Kimmelman's figure might not apply to many tattoo artists, or to those whose work appears in the latest installment of Dirk Vermin's Tattoos And Trash show at MTZC, but tattoos clearly enjoy a "told you so" moment in American life. As Times columnist David Brooks recently noted, by way of examining edginess' infiltration of the middle class, 24 percent of Americans 18 to 50 have tattoos—make it 36 percent for those aged 18 to 29. But it is another matter entirely for tattoo artists to leap from rebel-lite market penetration to the sort of respectability accorded cartoon and graffiti artists.

The three once-outré graphic forms share some characteristics, and characters, but of course they are wildly different endeavors. Kimmelman's loner unfolds narratives in storyboard panels. Graffiti is the id at heart—Hey, look! Me!—whereas in part what tattoo artists do is animate the id urges of others—Hey, look! My lover! My kids! My attitude! But just as some taggers have turned legit, some tattoo artists take their practice beyond mere self-display.

Vermin, the venerable local musician and Pussykat Tattoo Parlor proprietor, is no exception. Tattoos And Trash was a staple of Vermin's Gallery au Go-Go at his tattoo emporium, and his work, twisting tattoo roots through '50s lounge culture, remains a staple of the roaming show. His eye has sharpened along with the talents of his colleagues. From people who stipple skin, you might expect a level of technical graphic competence, and for the most part it is obvious in the show's acrylics, watercolors and pencil drawings.

I have not seen every version of Tattoos and Trash, but this is the first from which I took away a sense that the icons of tattoo constitute an iconography, that the grotesquely adorned skull is every bit the memento mori as the more sober one gracing a 17th-century Dutch still-life. Justin McRoy's watercolor, "Til Death," which envisions the veiled bride as skull, or Ryan Downie's watercolor trio of phantasmagoric skulls, carry this fierce fundamental of the trade into realms trod by Bosch and Brueghel. Meanwhile, artists such as Cody Moore and Rogerio Silva deftly manipulate images from Asian symbol systems.

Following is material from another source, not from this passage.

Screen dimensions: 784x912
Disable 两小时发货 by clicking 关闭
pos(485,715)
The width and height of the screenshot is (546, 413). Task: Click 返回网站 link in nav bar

The important point here is that these works advance beyond mere adornment—even into a mordant irony, as in Steve Thompson's watercolor of an actual heart wrapped in flower petals, with stylized teardrops of blood that seem to leave blotches in the paper.

Kimmelman closed his Masters of American Comics review by apologizing for justifying comics through art-history analogies, and many comics and tattoo artists would no doubt disown or disdain such comparisons. But art is art, and if a claim is made to the title, discussing it in terms of art history seems apt—even if the artist never heard of Bosch or Brueghel. The medieval association seems appropriate, too, because much of this work has the feel of art from that age, especially in the heady reliance on iconography, symbols asserting meaning in symbolic space.

A yearning for the simplicity and sincerity of the Middle Ages has colored social and cultural conservatism since Victorian days. Another kind of conservatism lies behind much underground art, from comics to graffiti to tattoos: a contempt for the officially ordained. It's the point at which punk meets patriot, where both hear jackboots in the march of society and social custom. Arguably, though, the "official" acceptance of underground art forms parallels the officializing of the assertively libertarian Web world. When social custom makes your work another tool of middle-class self-advertisement, along with the obligatory MySpace page and earnest YouTube postings, how do you hone your edge?

The irony for the punk artist might be that as society absorbs and normalizes its imagery, the best way to maintain integrity is to absorb and transform society's ideas about art.